"All good things got to come to an end."
-- Jackson Browne, 2002
I am returning to public service. As of July 2, I'll be the new Chief Investment Officer of the Orange County (CA) Employees Retirement System.
Those who know me best will understand why: I'll be working hands-on to improve a retirement system, while performing the labor I love the most -- investing public funds. I've held two other, national-level "C-suite" jobs in my career. My hope is that this new one will round out a lifetime of work in the public finance and public-sector retirement communities, contributing from all four corners of the street at one time or another.
When I interviewed at OCERS I told the CEO and the board there that my work for them would be all-consuming, and that I would devote my full time and attention to their portfolio with no other competing outside interests. That includes my public commentaries at Governing, which will conclude now, with this column. After I complete three previously scheduled presentations to national pension and policy groups, I will also be confining my public speaking to the topic of public pension investments and nothing else. My focus will be devoted exclusively to the prudent and skilled management of OCERS' investment portfolio, and capacity-building within that organization. Other activities would be a distraction that would detract from my effectiveness in this new and challenging role. For the next 10 years, I want to lead by example, focusing on the specific rather than the general.
Looking back over the past five years with Governing, I have done my best to "tell it like it is" to those looking for genuine ways to reform and improve pension systems. I've tried to be fair in my work and my writings, defending the interests of taxpayers first while recognizing the value of public service and the contributions of many who devote their working lives to that cause. Sadly, many public sector retirement systems today are so under-funded and mal-structured as to present a serious financial threat to state and local governments and their citizens. As my companion column on the voters' mood this week explains, I believe the tide has turned -- perhaps irreversibly now -- toward incremental and systematic reforms that will ultimately swing the pendulum back to sustainable yet sufficient public employee benefits plans.

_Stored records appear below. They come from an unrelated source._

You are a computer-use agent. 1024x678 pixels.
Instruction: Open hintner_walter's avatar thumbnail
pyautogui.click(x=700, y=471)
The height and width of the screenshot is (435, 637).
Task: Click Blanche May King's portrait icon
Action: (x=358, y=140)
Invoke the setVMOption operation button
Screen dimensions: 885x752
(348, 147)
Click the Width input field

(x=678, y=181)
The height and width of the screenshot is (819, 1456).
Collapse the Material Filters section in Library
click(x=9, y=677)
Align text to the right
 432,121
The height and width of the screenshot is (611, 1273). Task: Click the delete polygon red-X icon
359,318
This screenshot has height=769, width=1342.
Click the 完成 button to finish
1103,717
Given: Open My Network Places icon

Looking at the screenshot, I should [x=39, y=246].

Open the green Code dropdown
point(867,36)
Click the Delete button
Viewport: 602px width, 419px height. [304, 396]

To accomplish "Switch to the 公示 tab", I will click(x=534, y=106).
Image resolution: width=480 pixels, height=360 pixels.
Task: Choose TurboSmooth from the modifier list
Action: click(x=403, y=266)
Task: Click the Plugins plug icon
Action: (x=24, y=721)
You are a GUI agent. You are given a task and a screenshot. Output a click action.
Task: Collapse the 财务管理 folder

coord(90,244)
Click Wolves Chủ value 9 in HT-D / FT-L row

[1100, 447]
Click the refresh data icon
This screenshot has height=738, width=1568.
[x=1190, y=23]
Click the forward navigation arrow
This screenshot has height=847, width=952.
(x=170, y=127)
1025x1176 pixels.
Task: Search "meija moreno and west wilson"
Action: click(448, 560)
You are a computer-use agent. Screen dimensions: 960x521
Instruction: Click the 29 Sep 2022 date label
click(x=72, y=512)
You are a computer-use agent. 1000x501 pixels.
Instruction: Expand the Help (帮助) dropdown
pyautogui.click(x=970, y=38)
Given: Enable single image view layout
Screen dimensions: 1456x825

My voice has been just one of many. But I have written enough to compel the skeptics, the believers and the devils in this business to think about the underlying structural and financial problems more intelligently than they would have otherwise. That's really all that any commentator can ever hope to achieve. Governing will keep my archives alive for use by future researchers looking for alternative views and occasional insights into the intellectual history of the recent retirement reform era. A few, like Pension Puffery: 12 Myths That Deserve Debunking, are worth keeping alive online for a few more years.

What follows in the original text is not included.